2:nil – another NSIA final order challenge rejected

A challenge to a final order imposed under the National Security and Investment Act 2021 (the “Act”) has recently been rejected by the High Court. This is only the second challenge made under the Act, with the first (brought by companies in the LetterOne Group) also being rejected. Both judgments made clear that the government (rather than the judiciary) is best placed to assess national security risk.
The most recent challenge came following a final order being given in November 2024 in respect of a transaction which resulted in Chinese-owned FTDI Holding Limited (“FTDIHL”) holding 80.2% of the shares in Future Technology Devices International Limited, a Scottish semi-conductor company. Although the transaction completed before the Act came into effect, the final order required FTDIHL to dispose of its shareholding in the target company citing two national security concerns:
- The transfer of UK-developed technology and IP to China
- The potential for FTDIHL’s ownership of the target to disrupt critical UK infrastructure
Challenges to decisions made under the Act can only be brought on judicial review grounds, which include procedural unfairness, unreasonableness and illegality.
FTDIHL’s arguments included that the government’s call-in of the transaction was outside of the Act’s time limits, the reasons given in the final order were inadequate and the procedural requirements had not been adhered to. All of these grounds failed (although the High Court noted that there had been some procedural errors).
Assessment of national security risk
The High Court made clear that it is the relevant Secretary of State who is best placed to assess the national security risk of any transaction rather than the courts, stating that:
“It is the Secretary of State which has the institutional qualification and expertise, especially in relation to matters of evaluation of a risk, not the courts. Further, Parliament has given the primary responsibility for assessing both the nature of the risks to national security and for making an assessment of what is a proportionate response to such risks to the Secretary of State … The court will necessarily accord great respect to that assessment.”

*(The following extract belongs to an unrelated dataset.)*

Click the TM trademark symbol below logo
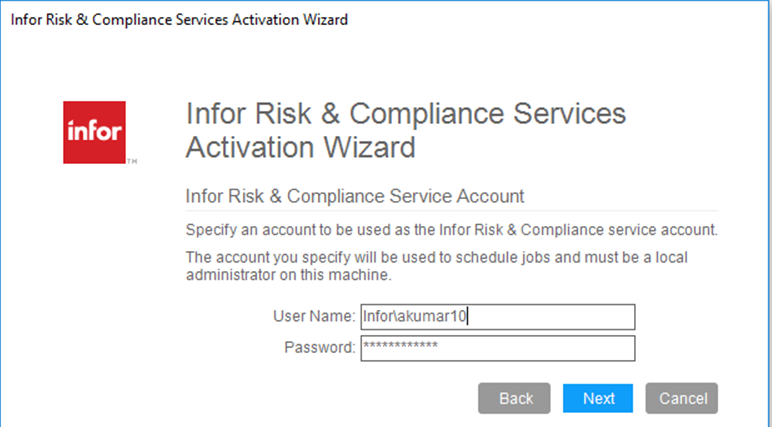The height and width of the screenshot is (427, 772). (x=132, y=159)
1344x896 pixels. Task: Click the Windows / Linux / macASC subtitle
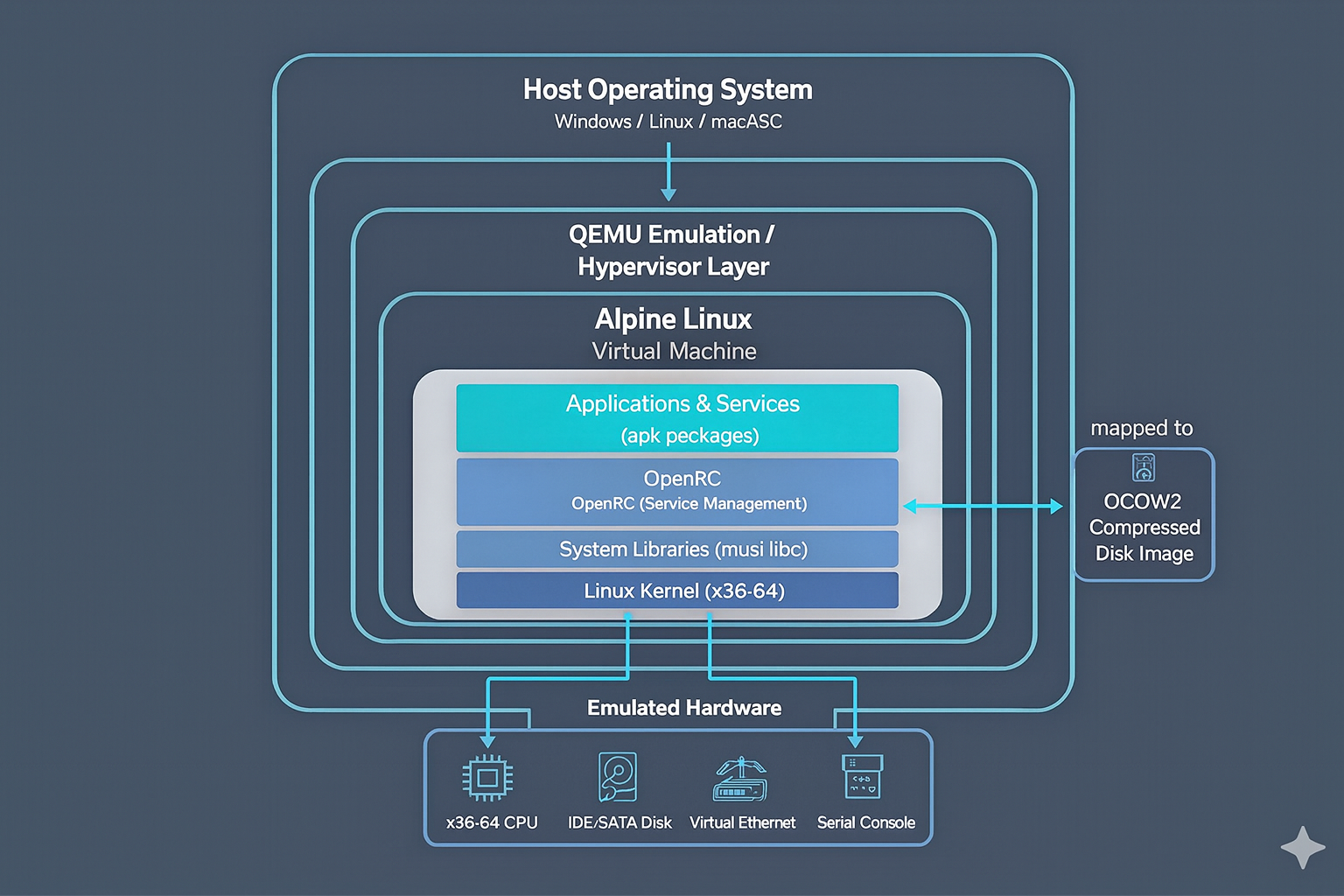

This follows the High Court’s thinking in the LetterOne challenge and suggests that any challenge to the government’s reasoning behind the final order (rather than, for example, procedural fairness) is unlikely to be successful.
Time limits
Under the Act, the government can “call-in” a transaction up to six months after the Secretary of State becomes “aware” of it. In the case of FTDIHL, the relevant case officer was given information about an acquisition involving FTDIHL in 2022, but in her evidence she explained that at this stage the focus was about a different transaction to the one that finally took place.
FTDIHL argued that “awareness” is not limited to the knowledge of the relevant Minister. The High Court agreed with this, stating that the “awareness” of any ISU official would also set the clock ticking. (Note that the awareness requirement would not be met by an official in any other government department becoming aware of the transaction.)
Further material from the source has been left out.